Italian national carrier Alitalia faces a strike by multiple trade unions and professional associations Feb. 23 that will force it to cancel 60% of flights that day.
The walkout by unions representing some pilots, cabin crews and other staff will last for 24 hours, while other groups plan a more limited, four-hour walkout. The strike is being planned despite the airline being at a “critical” stage, according to its CEO, and in dire need of a more sustainable financial base.
Alitalia declined to go into reasons for the dispute, but Italy’s national news agency ANSA said the unions described the strike as “the only democratic tool to safeguard workers’ rights at this time.”
The Italian national carrier is losing money heavily and is trying to find ways of cutting costs. Job cuts are anticipated, which has angered several unions.
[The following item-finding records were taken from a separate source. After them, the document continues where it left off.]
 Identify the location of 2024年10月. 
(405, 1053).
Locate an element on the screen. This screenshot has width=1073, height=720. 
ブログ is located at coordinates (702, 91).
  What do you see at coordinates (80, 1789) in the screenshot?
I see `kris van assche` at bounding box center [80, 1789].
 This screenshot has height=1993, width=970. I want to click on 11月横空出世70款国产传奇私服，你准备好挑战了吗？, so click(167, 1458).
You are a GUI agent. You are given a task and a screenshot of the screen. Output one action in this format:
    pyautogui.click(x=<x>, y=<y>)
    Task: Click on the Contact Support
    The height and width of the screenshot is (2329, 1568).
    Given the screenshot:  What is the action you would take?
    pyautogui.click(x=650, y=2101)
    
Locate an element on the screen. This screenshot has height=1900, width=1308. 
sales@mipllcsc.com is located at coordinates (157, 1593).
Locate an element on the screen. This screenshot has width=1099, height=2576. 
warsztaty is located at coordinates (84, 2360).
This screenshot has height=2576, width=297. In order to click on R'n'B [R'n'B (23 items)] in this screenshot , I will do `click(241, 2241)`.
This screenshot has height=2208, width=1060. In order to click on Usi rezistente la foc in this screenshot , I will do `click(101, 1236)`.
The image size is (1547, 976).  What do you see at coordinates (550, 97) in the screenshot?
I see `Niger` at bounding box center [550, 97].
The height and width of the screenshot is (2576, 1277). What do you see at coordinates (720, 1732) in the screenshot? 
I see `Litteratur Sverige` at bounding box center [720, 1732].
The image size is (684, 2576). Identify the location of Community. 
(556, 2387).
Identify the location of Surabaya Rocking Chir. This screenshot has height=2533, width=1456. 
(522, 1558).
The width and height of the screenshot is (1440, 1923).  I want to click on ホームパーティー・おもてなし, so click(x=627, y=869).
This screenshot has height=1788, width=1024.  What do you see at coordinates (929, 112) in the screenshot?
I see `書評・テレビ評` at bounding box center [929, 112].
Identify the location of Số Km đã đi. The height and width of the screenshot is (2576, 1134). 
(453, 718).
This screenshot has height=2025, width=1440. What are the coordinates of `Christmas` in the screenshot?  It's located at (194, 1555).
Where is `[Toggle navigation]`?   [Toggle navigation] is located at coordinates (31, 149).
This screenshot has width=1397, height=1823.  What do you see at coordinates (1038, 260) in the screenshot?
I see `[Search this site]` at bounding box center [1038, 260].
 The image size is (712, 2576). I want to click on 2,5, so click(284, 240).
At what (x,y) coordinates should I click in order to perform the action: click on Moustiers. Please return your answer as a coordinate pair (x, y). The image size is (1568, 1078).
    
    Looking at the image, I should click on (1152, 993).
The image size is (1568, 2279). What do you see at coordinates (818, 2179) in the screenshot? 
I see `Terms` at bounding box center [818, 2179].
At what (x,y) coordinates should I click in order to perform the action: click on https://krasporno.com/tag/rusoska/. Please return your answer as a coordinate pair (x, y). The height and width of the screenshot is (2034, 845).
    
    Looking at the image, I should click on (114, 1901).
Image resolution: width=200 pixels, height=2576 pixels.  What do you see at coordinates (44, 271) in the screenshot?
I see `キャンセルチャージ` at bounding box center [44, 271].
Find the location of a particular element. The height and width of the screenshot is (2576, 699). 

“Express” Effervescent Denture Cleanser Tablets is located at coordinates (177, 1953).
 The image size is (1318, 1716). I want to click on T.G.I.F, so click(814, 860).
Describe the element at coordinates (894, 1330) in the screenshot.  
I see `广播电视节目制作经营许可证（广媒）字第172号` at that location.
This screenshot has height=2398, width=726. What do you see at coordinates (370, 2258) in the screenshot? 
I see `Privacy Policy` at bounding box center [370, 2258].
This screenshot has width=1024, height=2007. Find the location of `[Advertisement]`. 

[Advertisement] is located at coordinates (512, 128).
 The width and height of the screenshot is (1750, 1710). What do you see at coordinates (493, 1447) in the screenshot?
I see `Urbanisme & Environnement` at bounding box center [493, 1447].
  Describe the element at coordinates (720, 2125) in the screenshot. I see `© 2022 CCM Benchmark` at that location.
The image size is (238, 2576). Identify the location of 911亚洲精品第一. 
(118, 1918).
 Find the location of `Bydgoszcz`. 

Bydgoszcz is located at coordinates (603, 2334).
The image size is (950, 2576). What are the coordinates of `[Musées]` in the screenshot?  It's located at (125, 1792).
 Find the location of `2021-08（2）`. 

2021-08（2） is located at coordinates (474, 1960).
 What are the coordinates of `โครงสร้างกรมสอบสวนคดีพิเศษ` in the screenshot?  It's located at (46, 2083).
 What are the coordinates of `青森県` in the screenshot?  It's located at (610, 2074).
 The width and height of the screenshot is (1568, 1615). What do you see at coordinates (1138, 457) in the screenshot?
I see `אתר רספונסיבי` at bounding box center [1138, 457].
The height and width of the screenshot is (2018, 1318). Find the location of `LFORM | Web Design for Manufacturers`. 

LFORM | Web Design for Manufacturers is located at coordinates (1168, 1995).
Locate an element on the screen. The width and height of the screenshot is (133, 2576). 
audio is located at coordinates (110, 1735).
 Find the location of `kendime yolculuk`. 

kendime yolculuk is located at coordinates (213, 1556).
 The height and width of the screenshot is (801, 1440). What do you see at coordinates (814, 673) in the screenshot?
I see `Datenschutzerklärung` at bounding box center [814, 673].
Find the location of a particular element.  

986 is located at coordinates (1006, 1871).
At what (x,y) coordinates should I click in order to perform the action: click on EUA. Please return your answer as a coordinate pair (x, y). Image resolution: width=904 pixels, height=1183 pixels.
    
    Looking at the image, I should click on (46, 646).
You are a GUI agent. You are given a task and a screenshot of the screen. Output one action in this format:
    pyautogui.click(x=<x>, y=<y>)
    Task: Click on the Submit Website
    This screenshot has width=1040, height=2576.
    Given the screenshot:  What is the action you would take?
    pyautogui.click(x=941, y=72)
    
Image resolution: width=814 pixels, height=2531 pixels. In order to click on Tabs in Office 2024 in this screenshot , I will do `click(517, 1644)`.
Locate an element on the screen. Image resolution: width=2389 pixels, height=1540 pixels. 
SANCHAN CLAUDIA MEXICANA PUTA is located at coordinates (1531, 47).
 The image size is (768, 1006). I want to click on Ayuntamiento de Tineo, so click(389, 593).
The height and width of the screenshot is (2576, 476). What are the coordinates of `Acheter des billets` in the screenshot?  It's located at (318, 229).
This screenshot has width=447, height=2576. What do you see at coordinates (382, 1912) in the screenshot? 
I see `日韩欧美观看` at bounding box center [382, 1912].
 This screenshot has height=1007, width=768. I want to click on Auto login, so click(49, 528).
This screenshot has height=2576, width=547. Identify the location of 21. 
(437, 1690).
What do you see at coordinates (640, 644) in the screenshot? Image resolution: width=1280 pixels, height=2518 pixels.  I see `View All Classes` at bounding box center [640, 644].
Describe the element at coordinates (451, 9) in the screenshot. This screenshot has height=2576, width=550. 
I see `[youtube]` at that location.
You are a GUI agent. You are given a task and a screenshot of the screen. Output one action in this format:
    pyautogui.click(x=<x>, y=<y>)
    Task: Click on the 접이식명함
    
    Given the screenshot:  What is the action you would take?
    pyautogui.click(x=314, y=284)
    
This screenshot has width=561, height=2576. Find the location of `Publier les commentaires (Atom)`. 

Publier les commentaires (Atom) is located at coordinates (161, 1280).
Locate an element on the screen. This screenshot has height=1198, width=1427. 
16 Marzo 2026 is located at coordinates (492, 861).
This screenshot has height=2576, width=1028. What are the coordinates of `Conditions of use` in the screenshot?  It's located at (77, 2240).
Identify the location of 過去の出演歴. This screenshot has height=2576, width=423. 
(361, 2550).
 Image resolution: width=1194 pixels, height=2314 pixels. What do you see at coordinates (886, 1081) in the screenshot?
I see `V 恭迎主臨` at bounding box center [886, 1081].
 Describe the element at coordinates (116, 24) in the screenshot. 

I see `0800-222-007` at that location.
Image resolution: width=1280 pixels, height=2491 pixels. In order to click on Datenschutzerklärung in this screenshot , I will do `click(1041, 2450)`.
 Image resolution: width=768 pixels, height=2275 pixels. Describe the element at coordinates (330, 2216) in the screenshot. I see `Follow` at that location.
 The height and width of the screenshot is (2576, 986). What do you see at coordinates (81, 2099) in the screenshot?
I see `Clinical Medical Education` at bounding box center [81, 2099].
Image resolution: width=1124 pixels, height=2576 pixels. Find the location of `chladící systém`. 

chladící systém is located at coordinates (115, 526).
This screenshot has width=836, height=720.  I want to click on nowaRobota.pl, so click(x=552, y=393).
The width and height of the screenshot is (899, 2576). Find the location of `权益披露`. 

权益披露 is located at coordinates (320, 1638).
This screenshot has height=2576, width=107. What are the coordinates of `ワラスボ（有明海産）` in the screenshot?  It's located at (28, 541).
The airline has to present a new business plan to government ministers by the end of this month.
Alitalia said Feb.21 that flights scheduled to operate during the peak periods of 7 a.m.-10 a.m. and 6 p.m.-9 p.m. on Feb. 23 would do so. Passengers whose flights were disrupted by the dispute would be rebooked onto the first available services.
Additionally, the airline plans to operate larger-than-normal aircraft on several domestic and international routes on Feb. 23, in order to make maximum use of flights it is able to operate.
Alitalia has said it needs to improve its existing financial position in order to secure continued support from its major shareholders. CEO Cramer Ball said in December 2016 that the next two months were “critical” and that “radical changes” were needed at the company.